[EXTRACT PROVIDED — start]

It would be nice to be able to say that 'The Major and the Minor' is one of those great debut films of the early 1940s, of the same vintage as 'Citizen Kane' and 'The Maltese Falcon'. The truth is, despite being thoroughly amiable, frequently risque, and always clever, Wilder's first film is simply not funny enough. Perhaps the fault lies in the casting - is Ginger Rogers to wisecrackingly knowing to fully exploit such a perverse role? Is the film's perversity too lightly handled?
i think the problem is the recurring Wilder problem, that of too many words. One is left breathless, but a little oppressed, at the continuous barrage of gags, wisecracks, puns, sarcasms that fitfully hit their target. It is significant that the film's funniest sequence, when the cadet Susan has hoodwinked returns to his abandoned post lost in music, in the presence of his superiors, is a purely visual one, depending on resources other than the word: expectation, incongruity, physical humour. It is more eloquent of all Wilder's themes - the limits on humanity under authoritarian systems; the generation and gender gap; the transformative power or otherwise of art - than a hundred perfectly honed jokes.
Still, the film is notable in that it serves as a fully formed statement of intent. Or rather; there have always been two impulses in Wilder - the ironic, yet enchanting, adult fairy tale, and the corrosively bitter melodrama, which, in its most hysterical form tended towards a Gothic melodrama not too far from the first. 'Major' is pure fairy tale - Susan is transformed (there is an elaborate scene of metamorphosis, appropriately, at a train station) from a failed woman into a wildly popular young girl; she steals the handsome prince from a grasping shrew; she spends a fairy-tale three days in an enchanted space, where normality, order, hierarchy are all suspended or overturned; she even chooses to reveal herself wearing an 'Arabian Nights'-like costume.
Susan's 'time-transference' allows her to become a subversive sprite, although an earlier tussle with Osborne (the immortal Robert Benchley) suggests that she is not the sort of person to simply take things as she finds them. But the idea that a little girl can disrupt a rigidly ordered military base on the eve of war IS subversive, culminating in the glorious switchboard sequence. She does more than this - she changes the status quo - a hick girl who has blown all her prospects is able to infiltrate the military elite and overturn an arranged marriage, a deliberately conceived continuance of tradition. She takes Kirby out of this crippling environment, out of an enchanted land and the witch that would keep him there, even though she herself has magical powers that allow her to change appearance and age at will.
She uncovers the sexual neurosis at the heart of the military project, rightly comparing the Fall of France to a sexual violation, but also suggesting that the mechanised disciplining of human beings only leads to the kind of physical repression that is betrayed by physical symptoms like Kirby's dodgy eye. When Susan leans against an erect cannon, trying to ward off pubescent boys for whom military advances are sexual advances, we know what's happening, especially as she met Kirby on a derailed train, that Freudian engine, which, along with Susan's disguise as a female caricature, prefigures Wilder's masterpiece, 'Some Like It Hot', and which, when the relationship is finally sorted out, and about to be consummated, is so at a train station.
There is a melancholy twist to this fairy tale - Susan gets her prince at the moment he leaves, perhaps never to return, like the millions of men soon to be mobilised in the war effort. Wilder's portrait of Pamela audaciously suggests that not every woman will selflessly stand by her man, pointing to the misogyny of film noir and its treacherous women.

[EXTRACT PROVIDED — finish]

WHAT THIS EXERCISE ASKS –
**A.** Please retype the part of the film review starting at "She uncovers the" and ending at "a train station.".
**B.** Render this sentence from the film review in Spanish: "Still, the film is notable in that it serves as a fully formed statement of intent."

[ENTRIES PROVIDED — start]

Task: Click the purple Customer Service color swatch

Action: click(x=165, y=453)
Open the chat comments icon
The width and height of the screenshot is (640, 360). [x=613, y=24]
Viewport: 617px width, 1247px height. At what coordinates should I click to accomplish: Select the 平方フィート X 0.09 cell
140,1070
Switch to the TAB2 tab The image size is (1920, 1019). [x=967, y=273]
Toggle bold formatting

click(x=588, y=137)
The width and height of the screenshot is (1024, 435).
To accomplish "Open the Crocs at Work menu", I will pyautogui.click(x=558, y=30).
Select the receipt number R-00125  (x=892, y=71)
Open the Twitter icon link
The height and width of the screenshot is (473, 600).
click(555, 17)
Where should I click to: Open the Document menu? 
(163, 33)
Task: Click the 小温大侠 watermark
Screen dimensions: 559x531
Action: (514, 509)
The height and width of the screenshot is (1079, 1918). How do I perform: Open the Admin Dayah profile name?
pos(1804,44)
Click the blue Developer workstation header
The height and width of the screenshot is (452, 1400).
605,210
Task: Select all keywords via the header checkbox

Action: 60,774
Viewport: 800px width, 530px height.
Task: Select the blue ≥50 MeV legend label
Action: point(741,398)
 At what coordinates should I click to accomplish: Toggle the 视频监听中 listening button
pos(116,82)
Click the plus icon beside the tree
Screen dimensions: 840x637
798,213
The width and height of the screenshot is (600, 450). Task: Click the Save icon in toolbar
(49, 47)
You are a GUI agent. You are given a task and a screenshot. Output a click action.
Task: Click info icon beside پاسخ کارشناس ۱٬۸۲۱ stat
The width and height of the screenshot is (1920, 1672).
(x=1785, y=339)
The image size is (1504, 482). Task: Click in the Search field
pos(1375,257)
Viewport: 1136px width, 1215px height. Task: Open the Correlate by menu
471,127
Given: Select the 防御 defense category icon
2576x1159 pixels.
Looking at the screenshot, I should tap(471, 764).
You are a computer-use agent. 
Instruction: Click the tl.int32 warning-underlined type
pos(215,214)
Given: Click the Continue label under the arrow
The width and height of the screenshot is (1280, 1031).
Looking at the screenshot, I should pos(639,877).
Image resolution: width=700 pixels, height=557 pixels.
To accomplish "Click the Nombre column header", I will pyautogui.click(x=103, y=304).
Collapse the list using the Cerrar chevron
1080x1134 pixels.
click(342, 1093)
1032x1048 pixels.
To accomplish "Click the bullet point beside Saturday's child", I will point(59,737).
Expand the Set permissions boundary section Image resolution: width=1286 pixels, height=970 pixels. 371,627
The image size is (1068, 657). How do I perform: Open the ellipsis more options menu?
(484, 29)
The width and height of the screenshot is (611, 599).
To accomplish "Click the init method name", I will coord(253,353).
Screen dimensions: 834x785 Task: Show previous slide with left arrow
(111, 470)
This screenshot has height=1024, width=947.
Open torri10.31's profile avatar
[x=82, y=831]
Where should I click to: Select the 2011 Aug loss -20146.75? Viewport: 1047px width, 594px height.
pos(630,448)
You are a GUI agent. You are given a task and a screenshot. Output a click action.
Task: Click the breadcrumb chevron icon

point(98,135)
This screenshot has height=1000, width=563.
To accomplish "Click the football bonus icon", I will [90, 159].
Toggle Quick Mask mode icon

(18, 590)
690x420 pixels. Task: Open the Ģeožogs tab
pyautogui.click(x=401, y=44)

[ENTRIES PROVIDED — finish]

RESPONSES BY TASK –
**A.**
She uncovers the sexual neurosis at the heart of the military project, rightly comparing the Fall of France to a sexual violation, but also suggesting that the mechanised disciplining of human beings only leads to the kind of physical repression that is betrayed by physical symptoms like Kirby's dodgy eye. When Susan leans against an erect cannon, trying to ward off pubescent boys for whom military advances are sexual advances, we know what's happening, especially as she met Kirby on a derailed train, that Freudian engine, which, along with Susan's disguise as a female caricature, prefigures Wilder's masterpiece, 'Some Like It Hot', and which, when the relationship is finally sorted out, and about to be consummated, is so at a train station.

**B.** Aun así, la película es notable porque sirve como una declaración de intenciones plenamente formada.